§ WORK INSTRUCTIONS
Give back all of the data, word for word.

(DATA PROVIDED begins)

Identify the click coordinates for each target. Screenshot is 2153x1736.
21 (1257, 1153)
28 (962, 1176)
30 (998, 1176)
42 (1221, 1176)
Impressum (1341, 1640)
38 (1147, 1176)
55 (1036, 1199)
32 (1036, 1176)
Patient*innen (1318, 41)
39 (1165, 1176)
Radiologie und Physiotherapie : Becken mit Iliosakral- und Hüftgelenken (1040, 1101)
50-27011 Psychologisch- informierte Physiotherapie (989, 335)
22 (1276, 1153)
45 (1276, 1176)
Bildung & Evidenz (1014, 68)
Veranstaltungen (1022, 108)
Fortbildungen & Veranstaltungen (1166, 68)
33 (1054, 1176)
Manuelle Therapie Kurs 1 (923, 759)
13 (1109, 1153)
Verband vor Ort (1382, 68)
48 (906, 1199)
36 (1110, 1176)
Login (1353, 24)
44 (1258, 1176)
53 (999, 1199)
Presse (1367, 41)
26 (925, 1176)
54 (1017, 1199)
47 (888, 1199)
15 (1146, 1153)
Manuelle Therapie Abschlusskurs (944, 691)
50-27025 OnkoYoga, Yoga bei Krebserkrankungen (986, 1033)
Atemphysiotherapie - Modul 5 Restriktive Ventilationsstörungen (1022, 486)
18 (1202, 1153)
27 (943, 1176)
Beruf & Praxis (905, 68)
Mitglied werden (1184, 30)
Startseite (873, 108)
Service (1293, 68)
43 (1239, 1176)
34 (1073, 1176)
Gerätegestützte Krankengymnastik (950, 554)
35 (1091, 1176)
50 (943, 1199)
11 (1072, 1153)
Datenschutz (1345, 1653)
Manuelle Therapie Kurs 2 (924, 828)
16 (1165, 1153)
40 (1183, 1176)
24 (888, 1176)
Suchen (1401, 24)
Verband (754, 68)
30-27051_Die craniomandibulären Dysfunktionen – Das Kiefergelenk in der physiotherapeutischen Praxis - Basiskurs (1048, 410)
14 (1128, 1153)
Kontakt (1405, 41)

(DATA PROVIDED ends)

§ WORKED SOLUTION
Identify the click coordinates for each target. Screenshot is 2153x1736.
21 (1257, 1153)
28 (962, 1176)
30 (998, 1176)
42 (1221, 1176)
Impressum (1341, 1640)
38 (1147, 1176)
55 (1036, 1199)
32 (1036, 1176)
Patient*innen (1318, 41)
39 (1165, 1176)
Radiologie und Physiotherapie : Becken mit Iliosakral- und Hüftgelenken (1040, 1101)
50-27011 Psychologisch- informierte Physiotherapie (989, 335)
22 (1276, 1153)
45 (1276, 1176)
Bildung & Evidenz (1014, 68)
Veranstaltungen (1022, 108)
Fortbildungen & Veranstaltungen (1166, 68)
33 (1054, 1176)
Manuelle Therapie Kurs 1 (923, 759)
13 (1109, 1153)
Verband vor Ort (1382, 68)
48 (906, 1199)
36 (1110, 1176)
Login (1353, 24)
44 (1258, 1176)
53 (999, 1199)
Presse (1367, 41)
26 (925, 1176)
54 (1017, 1199)
47 (888, 1199)
15 (1146, 1153)
Manuelle Therapie Abschlusskurs (944, 691)
50-27025 OnkoYoga, Yoga bei Krebserkrankungen (986, 1033)
Atemphysiotherapie - Modul 5 Restriktive Ventilationsstörungen (1022, 486)
18 (1202, 1153)
27 (943, 1176)
Beruf & Praxis (905, 68)
Mitglied werden (1184, 30)
Startseite (873, 108)
Service (1293, 68)
43 (1239, 1176)
34 (1073, 1176)
Gerätegestützte Krankengymnastik (950, 554)
35 (1091, 1176)
50 (943, 1199)
11 (1072, 1153)
Datenschutz (1345, 1653)
Manuelle Therapie Kurs 2 (924, 828)
16 (1165, 1153)
40 (1183, 1176)
24 (888, 1176)
Suchen (1401, 24)
Verband (754, 68)
30-27051_Die craniomandibulären Dysfunktionen – Das Kiefergelenk in der physiotherapeutischen Praxis - Basiskurs (1048, 410)
14 (1128, 1153)
Kontakt (1405, 41)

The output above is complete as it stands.